AllowedFeatureFlags and InsidersFeatureFlags are deliberately independent sets:

  • A flag in AllowedFeatureFlags only is a regular opt-in: users can turn it on, but insiders does not auto-enable it. Granular issues/PRs flags work this way.
  • A flag in InsidersFeatureFlags only is reachable through insiders (and remote-server rollouts), but cannot be enabled by user input.
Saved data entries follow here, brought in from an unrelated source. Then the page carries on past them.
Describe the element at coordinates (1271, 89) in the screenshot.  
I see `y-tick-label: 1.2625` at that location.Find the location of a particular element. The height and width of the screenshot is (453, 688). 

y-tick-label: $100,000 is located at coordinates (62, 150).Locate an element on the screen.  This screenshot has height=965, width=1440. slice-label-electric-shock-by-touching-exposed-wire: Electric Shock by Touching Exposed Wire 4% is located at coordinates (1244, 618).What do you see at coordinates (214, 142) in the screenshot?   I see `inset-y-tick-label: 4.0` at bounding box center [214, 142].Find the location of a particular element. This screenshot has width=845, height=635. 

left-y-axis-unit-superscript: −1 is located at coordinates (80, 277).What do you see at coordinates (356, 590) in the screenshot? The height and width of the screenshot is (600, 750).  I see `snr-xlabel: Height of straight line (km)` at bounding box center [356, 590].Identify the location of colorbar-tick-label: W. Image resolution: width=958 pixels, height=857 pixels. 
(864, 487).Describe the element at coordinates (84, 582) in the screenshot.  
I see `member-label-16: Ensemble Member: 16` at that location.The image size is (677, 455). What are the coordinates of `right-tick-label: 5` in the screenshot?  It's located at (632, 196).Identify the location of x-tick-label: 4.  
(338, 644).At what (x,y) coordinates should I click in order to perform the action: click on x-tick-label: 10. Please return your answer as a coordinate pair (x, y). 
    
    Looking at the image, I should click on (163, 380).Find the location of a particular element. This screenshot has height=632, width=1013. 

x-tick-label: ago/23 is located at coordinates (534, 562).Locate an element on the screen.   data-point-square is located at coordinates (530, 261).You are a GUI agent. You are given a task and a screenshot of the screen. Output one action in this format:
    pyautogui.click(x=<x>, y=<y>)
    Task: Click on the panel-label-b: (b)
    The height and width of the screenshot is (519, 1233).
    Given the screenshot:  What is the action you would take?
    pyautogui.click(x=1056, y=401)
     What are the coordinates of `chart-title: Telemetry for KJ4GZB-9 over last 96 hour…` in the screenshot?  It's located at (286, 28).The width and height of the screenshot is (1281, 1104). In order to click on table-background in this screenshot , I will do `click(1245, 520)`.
Internal-only experiments work this way.
  • A flag in both is opt-in for end users and automatically on under insiders.

Adding a new feature flag

  1. Add a constant in pkg/github/feature_flags.go.
  2. Add it to AllowedFeatureFlags if end users should be able to opt in via --features / X-MCP-Features.
  3. Add it to InsidersFeatureFlags if insiders mode should turn it on automatically.
  4. Gate the behavior on the concrete flag (deps.IsFeatureEnabled(ctx, FeatureFlagX)), never on cfg.InsidersMode. There is a TestGitHubPackageDoesNotReadInsidersMode guard test that fails if pkg/github reads InsidersMode directly.
  5. The MCP-diff CI workflow picks up new entries in AllowedFeatureFlags automatically — see .github/workflows/mcp-diff.yml.